Demek burada da kuyu kebabımızın adı Pivil..
Ayrıca lokantaya girmeden önce isminizi Maya alfabesi ile kartuş üzerine yazdırabilirsiniz “diyor Hugo. Maya alfabesi aynı eski Mısır alfabesi gibi başta hayvan olmak üzere çeşitli figürlerden oluşmuş. Maya stelealarının (yazıt taşlar) üzerindeki kral resimlerinin yanında aynen Mısır firavunlarının olduğu gibi isimlerinin yazılı olduğu kartuşlar vardır. Demek burada da Mısır’da olduğu gibi isminizi kartuşa yazdırıp boynunuza asabilirsiniz.
Ne ilginç değil mi? Burada da ayni alfabe ve aynı kartuş geleneği. Bu kadar benzerliğin mutlaka mantıklı bir açıklaması olmalı. İşte onun için Norveç’li antropolog ve kaşif Thor Heyerdahl, Mısır’lıların papirüsten yaptıkları sal ile okyanusu aşarak buralara geldiği teorisini ortaya atmış ve ispat etmek için büyük bir papirüs sal yaptırmıştı Ra 1 adındaki ilk teknesi azgın dalgalara dayanamamış ve parçalanmıştı. Ancak inancını kaybetmeyen Thor Heyerdahl Ra2 adlı yine papirüsten yapılmış teknesi ile 1970 senesinde atlas okyanusunu aşmayı başarmıştı.
Aslında Thor Heyerdahl ilk önce Güney Amerika’nın halkının, Güney Pasifik adaları denilen Polinezya’ya gidip yerleşip yerleşmediklerini araştırmıştı. Polinezya’lıların dilleri, taş işlemeciliği ve destanlarının Peru halkı ile şaşırtıcı benzerliğine ilgi duydu. Adalara ilk insanların İnka’lar devrinden önce deniz yoluyla Peru’dan gelmiş olabileceklerini düşündü. Bunu ispat etmek içinde o zamanlar yerli halkın sal yapımında kullandığı balsam ağacından eski sallara benzeyen sal yaptı ve 6600km giderek Peru sahillerinden Polinez adalarına vardı. Sonradan yazdığı ve bu salın ismini taşıyan Kon Tiki adlı kitabında, 6600 km.lik yolculuğunu anlatır. Şimdi bu sal Oslo’daki deniz müzesinde sergilenmektedir. Müzede o salı gördüğümde çok etkilenmiştim. Thor Heyerdahl sonrada Afrika’dan pasifiği geçerek Amerika sahillerine papirüs salı ile gelmeyi denedi. Yukarıda anlattığım gibi 1970 te de başardı. Her yerde bu kadar çok ve inanılmaz benzerlikleri gördükçe Thor Heyerdahl’ın bu gerçekleri ortaya çıkarma heyecanına, daha çok katılıyorum.

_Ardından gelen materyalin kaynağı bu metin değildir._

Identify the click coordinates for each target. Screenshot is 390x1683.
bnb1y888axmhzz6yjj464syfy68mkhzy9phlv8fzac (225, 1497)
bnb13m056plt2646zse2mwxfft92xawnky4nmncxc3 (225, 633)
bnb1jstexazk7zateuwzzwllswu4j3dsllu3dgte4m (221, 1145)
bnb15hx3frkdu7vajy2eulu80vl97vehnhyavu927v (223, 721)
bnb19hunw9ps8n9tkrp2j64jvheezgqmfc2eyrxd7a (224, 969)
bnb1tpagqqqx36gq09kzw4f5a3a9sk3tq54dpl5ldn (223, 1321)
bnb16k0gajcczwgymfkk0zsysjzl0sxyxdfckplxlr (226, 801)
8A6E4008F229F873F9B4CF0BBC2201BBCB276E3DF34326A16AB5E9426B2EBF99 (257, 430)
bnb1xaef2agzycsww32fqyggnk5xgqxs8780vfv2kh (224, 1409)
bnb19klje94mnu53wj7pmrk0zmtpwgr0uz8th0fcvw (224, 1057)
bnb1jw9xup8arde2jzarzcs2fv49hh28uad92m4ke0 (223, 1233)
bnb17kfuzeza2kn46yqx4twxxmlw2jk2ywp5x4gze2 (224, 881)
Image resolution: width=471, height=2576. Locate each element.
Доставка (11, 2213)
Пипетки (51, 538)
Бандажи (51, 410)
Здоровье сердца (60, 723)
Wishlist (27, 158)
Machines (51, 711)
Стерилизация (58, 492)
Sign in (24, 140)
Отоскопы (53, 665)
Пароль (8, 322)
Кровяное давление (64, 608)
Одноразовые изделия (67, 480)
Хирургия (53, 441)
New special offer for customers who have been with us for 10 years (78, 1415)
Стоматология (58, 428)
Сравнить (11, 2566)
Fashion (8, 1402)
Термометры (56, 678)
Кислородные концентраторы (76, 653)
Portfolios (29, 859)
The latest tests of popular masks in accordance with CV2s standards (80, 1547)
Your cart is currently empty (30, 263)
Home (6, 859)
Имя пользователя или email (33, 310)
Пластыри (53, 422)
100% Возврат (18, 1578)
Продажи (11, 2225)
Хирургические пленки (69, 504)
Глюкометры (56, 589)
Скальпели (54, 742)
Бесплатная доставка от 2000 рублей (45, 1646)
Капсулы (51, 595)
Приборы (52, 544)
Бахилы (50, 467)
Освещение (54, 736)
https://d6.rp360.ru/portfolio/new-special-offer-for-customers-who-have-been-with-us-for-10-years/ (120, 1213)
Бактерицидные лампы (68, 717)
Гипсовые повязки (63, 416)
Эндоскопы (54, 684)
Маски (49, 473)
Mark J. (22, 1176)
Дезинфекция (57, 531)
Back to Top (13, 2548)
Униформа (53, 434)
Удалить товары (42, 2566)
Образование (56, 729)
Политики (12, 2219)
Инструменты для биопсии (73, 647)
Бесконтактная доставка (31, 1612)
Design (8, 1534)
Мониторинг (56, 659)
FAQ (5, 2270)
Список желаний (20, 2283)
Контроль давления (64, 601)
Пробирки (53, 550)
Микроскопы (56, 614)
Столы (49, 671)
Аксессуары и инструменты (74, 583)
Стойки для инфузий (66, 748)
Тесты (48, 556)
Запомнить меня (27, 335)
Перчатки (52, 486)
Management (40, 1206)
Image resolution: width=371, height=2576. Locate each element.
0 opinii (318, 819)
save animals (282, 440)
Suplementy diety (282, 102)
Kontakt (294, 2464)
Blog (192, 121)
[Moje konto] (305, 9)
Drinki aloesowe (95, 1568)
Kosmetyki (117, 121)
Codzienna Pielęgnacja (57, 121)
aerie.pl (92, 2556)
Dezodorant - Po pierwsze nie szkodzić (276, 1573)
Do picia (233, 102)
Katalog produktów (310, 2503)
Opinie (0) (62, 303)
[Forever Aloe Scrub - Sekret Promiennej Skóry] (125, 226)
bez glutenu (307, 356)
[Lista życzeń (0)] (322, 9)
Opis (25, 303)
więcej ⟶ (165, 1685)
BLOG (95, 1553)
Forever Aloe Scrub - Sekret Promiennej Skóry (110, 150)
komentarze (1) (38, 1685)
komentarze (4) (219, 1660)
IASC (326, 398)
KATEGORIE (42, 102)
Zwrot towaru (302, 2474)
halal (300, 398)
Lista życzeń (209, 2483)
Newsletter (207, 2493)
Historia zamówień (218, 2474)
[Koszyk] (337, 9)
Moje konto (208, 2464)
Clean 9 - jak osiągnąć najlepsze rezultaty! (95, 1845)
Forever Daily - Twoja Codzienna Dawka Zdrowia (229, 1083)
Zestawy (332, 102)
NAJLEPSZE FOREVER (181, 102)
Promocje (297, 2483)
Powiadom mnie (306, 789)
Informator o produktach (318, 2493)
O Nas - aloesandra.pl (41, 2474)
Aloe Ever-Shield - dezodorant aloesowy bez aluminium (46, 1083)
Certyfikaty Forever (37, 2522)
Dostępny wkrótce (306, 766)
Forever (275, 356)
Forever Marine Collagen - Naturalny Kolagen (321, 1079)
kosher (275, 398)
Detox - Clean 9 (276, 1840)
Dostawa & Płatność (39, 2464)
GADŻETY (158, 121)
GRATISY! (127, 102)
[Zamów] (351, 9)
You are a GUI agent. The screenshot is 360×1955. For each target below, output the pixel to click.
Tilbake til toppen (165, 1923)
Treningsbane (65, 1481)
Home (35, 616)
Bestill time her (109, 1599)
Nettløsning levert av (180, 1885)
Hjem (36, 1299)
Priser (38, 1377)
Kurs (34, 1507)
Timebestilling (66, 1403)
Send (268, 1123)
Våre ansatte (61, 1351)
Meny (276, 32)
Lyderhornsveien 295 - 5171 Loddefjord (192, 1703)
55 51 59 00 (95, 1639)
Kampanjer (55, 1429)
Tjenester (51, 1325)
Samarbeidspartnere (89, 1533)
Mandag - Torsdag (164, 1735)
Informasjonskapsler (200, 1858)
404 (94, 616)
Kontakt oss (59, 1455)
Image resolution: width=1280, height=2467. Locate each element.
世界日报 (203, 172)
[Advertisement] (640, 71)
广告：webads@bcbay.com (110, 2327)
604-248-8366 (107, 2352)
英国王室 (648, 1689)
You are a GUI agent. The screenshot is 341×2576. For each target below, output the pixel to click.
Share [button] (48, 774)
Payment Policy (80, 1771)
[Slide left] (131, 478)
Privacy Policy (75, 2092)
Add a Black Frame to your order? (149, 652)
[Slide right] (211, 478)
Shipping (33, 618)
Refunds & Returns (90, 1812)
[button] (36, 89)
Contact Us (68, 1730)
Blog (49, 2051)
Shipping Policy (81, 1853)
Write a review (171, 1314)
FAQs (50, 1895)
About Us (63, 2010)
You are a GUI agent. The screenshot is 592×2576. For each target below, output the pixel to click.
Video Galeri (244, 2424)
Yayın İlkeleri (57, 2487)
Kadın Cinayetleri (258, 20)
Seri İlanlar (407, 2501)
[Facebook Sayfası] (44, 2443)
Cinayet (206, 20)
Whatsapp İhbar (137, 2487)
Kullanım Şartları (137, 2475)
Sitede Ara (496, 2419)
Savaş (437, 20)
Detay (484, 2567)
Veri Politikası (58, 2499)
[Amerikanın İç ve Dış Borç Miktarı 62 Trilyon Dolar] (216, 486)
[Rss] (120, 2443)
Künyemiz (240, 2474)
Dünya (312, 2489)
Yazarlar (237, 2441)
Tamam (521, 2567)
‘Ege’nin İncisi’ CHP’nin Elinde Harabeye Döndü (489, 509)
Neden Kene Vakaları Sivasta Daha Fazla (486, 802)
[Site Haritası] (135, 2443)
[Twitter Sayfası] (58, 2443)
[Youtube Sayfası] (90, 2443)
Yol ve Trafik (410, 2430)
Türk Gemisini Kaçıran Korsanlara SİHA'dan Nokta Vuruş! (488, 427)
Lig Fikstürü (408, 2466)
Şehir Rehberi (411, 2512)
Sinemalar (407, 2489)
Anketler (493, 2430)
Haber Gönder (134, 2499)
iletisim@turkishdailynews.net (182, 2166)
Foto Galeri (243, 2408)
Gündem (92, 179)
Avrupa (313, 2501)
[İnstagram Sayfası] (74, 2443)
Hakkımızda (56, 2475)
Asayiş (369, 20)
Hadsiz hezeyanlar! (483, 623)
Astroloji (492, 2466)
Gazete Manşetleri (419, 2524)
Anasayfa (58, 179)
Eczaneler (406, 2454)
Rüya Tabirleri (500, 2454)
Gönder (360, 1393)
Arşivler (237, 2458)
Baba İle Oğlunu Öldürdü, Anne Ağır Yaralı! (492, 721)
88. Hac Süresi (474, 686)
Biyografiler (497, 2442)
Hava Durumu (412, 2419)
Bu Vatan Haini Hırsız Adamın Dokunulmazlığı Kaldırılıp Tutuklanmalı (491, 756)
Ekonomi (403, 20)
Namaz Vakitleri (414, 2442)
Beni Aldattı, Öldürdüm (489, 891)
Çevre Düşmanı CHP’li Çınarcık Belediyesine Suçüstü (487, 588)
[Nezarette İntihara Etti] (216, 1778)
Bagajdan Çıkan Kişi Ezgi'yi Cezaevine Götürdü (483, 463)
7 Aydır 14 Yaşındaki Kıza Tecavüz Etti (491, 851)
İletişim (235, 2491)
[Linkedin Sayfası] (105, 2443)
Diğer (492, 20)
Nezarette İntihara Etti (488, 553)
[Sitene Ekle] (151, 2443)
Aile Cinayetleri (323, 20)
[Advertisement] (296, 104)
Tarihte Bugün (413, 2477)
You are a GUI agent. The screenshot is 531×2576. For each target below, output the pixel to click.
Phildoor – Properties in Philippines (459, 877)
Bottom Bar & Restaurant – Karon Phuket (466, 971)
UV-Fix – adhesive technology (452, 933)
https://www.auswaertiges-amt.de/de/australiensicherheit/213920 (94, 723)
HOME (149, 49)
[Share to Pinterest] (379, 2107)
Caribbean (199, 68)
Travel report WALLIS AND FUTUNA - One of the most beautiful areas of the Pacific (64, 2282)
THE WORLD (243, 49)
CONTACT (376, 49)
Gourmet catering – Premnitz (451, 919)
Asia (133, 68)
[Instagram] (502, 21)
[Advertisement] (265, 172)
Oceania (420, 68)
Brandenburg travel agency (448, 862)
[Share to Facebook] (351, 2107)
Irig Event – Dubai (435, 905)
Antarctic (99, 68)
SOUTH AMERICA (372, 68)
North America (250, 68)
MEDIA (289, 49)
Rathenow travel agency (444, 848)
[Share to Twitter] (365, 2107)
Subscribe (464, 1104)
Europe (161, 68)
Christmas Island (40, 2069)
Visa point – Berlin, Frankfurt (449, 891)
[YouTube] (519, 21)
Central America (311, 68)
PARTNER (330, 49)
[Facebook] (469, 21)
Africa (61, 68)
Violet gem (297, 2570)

Öğle yemeği için durduğumuz lokantanın iç hacmi, belki 500 kişi aynı anda oturup yemek yiyebilecek büyüklükte. İki taraflı açık büfe yemekler konmuş. Self servis. Nihal ile Pivil’in her çeşidini denedik ve çok sevdik. Ben zaten değişik her yemeği severim ya. Ama bu lokanta fazla turistik. Bir de yan tarafta sahne var. Mahalli kıyafetlerle mahalli oyunlar sergiliyor 4 oyuncu. Dansları bile turistik olduğu için o kadar ilgimizi çekmiyor.
Bu tesis geniş alanda kurulmuş. Otoparkı da çok büyük. Ama ancak 5 turist otobüsü vardı. Normal zamanlarda 30 otobüse kadar çıkıyormuş. Onun için gruplar randevulu geliyorlarmış.
Artık ayrılma zamanı geldi. Otobüsümüze binmeye başladı yolcularımız. Dünyanın en meşhur tapınaklarından birine Chichen İtza’ya gidiyoruz. Ne güzel bugün problem yok. İnşallah vizelerimizde de bir problem yoktur da akşama güzel haberler alırım demeye kalmadı lokantanın ofisinde telefonla konuşan Hugo beni çağırdı. Hayırdır diyerek gittim. Telefonda Sophia. Burada yemek molası vereceğimizi bildiği için yakalamış bizi. Türkiye Büyükelçiliğinden Mehmet Ali bey aramış. Guatemala büyükelçiliği bizim Guatemala’ya giriş ve çıkış uçak biletlerimizin fotokopisini istiyormuş.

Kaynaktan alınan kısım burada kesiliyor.